TO DO: If a line of the records contains the word "agent", list it.

TASK INPUT:
----

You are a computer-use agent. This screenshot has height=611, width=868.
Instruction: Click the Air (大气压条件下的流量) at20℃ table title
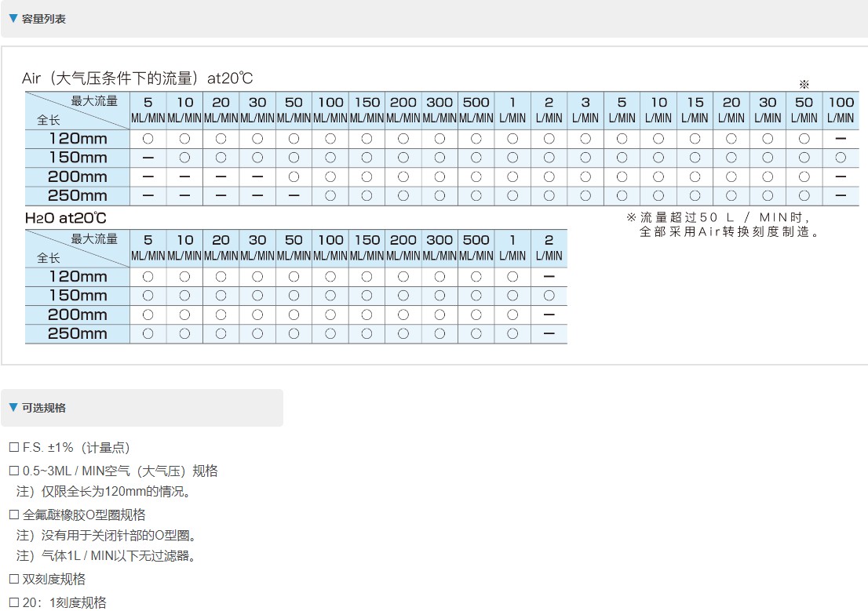pos(137,78)
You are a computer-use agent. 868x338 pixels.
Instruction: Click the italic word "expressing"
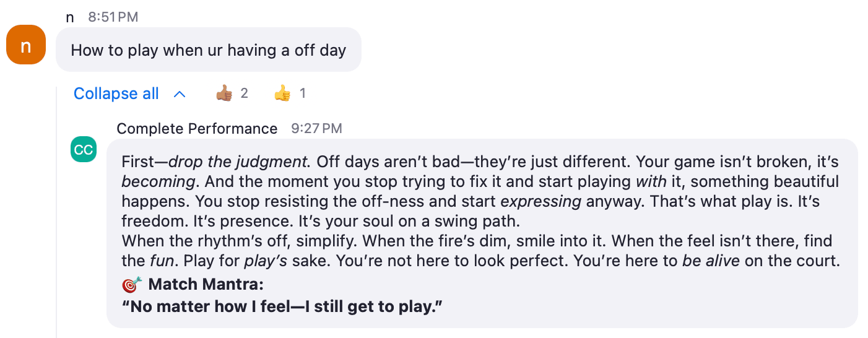[541, 202]
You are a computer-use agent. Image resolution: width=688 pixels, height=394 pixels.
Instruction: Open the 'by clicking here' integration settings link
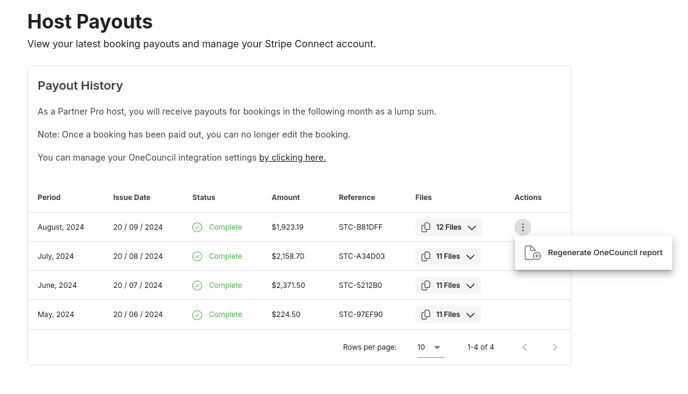click(x=292, y=158)
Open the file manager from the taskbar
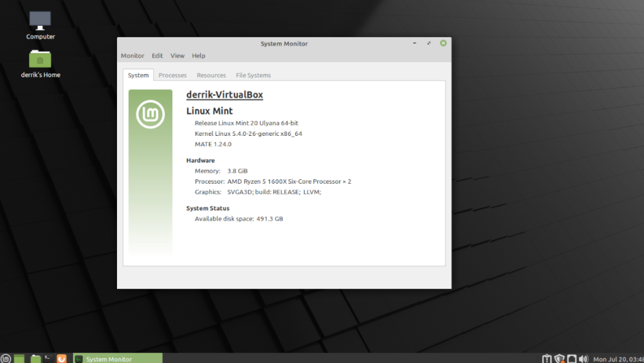Viewport: 644px width, 363px height. click(35, 359)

----

THE ANSWER:
You are a computer-use agent. This screenshot has height=611, width=868.
You are a computer-use agent. 868x338 pixels.
You are a computer-use agent. Image resolution: width=688 pixels, height=394 pixels.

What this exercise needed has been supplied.